*** PROVIDED PASSAGE ***
The Curse of Forest: Stephen Williams
Sunday, May 7, 2017 at 14:15
Simon Clark

The Curse of Gnome is a long-running gag in Private Eye that records the subsequent misfortunes of anyone who has taken legal action against the magazine.

For years I considered something very similar – a series of posts chronicling the demise or bad luck of anyone Forest had done battle with.

In a nod to Private Eye I intended to call it The Curse of Forest.

There were no shortage of subjects but the idea remained in my head because I thought that revelling in others' misfortune might be in bad taste.

There comes a point however when the temptation to mock our opponents becomes too great, and I reached that point this week.

Stephen Williams is a name that will be familiar to many readers. He was the Lib Dem MP for Bristol West from 2005-2015 but it wasn't until 2010 that he came to our attention when he was nominated (by ASH) to take part in a video Rod Liddle was filming for the Sunday Times.

Prompted by Brian Binley's EDM that was designed to gauge support for a review of the smoking ban, Rod wanted to interview Brian, me and someone from ASH.

In the event, as I wrote at the time, "and after a lot of waiting", a spokesman from ASH failed to turn up.

Instead they put forward Stephen Williams, a youthful-looking Lib Dem MP, who declared that the reason he couldn't support the use of extraction fans (and therefore an amendment to the smoking ban) is because - wait for it - they are too noisy and drown out conversation!!!

Well, that's what Rod said he said so it must be true. I was out of earshot.

Williams was nominated by ASH because he was chairman of the All Party Parliamentary Group on Smoking and Health, a faux parliamentary body run and adminstered by, you guessed, ASH.

A few months later Williams came to our attention again when he voted against David Nuttall's ten-minute motion that sought to amend the smoking ban to allow separate smoking rooms.

But it was his prominent role in the launch of Plain Packs Protect, a taxpayer-funded campaign that supported plain packaging, that finally brought us into direct contact.

I won't bore you with every detail because I wrote about them at length at the time and the relevant posts are featured in Hands Off Our Packs: Diary of a Political Campaign, which you can download for free.

These headlines however give a flavour of our relationship with this "dull but worthy" man:

The hypocrisy of ASH, Stephen Williams and Peter Hain (January 6, 2012)
Only one word to describe Stephen Williams – pathetic (January 18, 2012)
Stephen Williams, "the forces of darkness" and Chris Snowdon's vagina (May 12, 2012)
***
STATED GOAL → Using the post about Stephen Williams, decide whether each statement agrees with it, and back each yes or no with the deciding words from the post, quoted exactly. 1. Stephen Williams was the Lib Dem MP for Bristol West from 2005 to 2015. 2. A spokesman from ASH took part in the video Rod Liddle was filming. 3. Williams voted in favor of David Nuttall's ten-minute motion.
*** PROVIDED MATERIAL ***
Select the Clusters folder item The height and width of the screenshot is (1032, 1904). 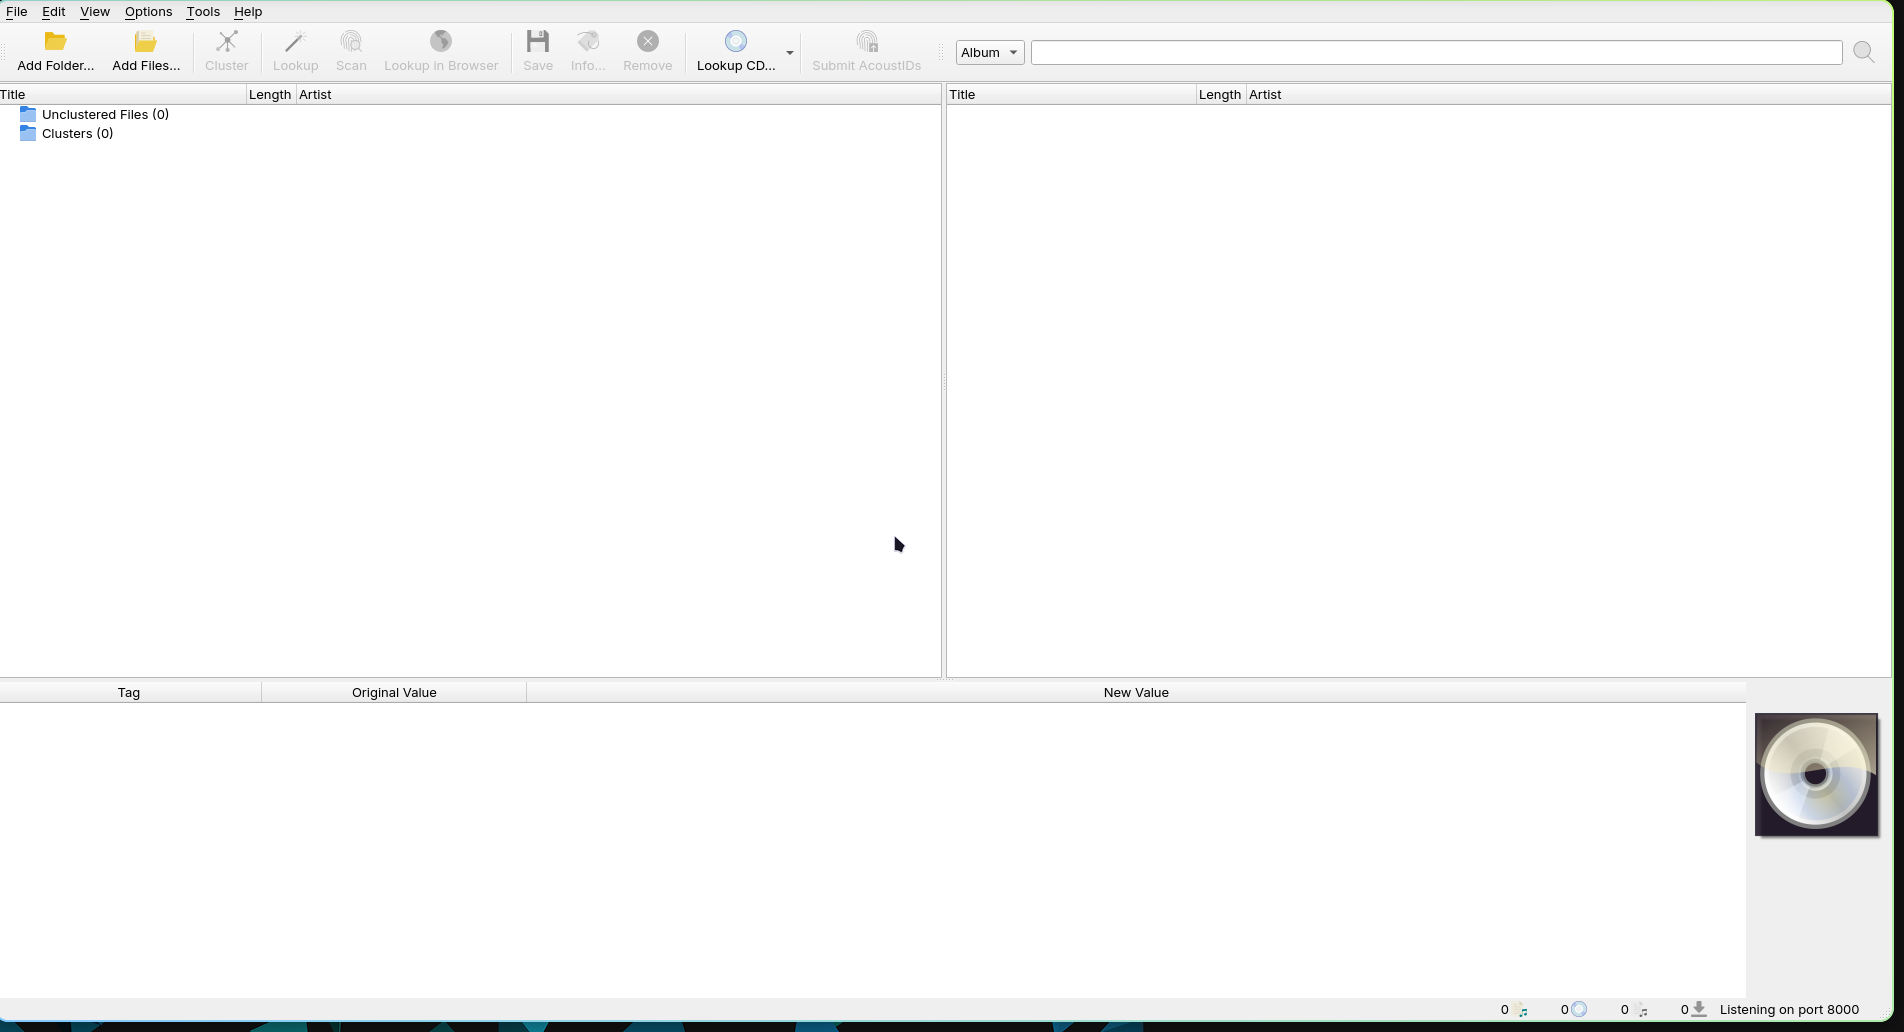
***
EXERCISE SOLUTION →
1. Yes: "He was the Lib Dem MP for Bristol West from 2005-2015"
2. No: "a spokesman from ASH failed to turn up."
3. No: "he voted against David Nuttall's ten-minute motion"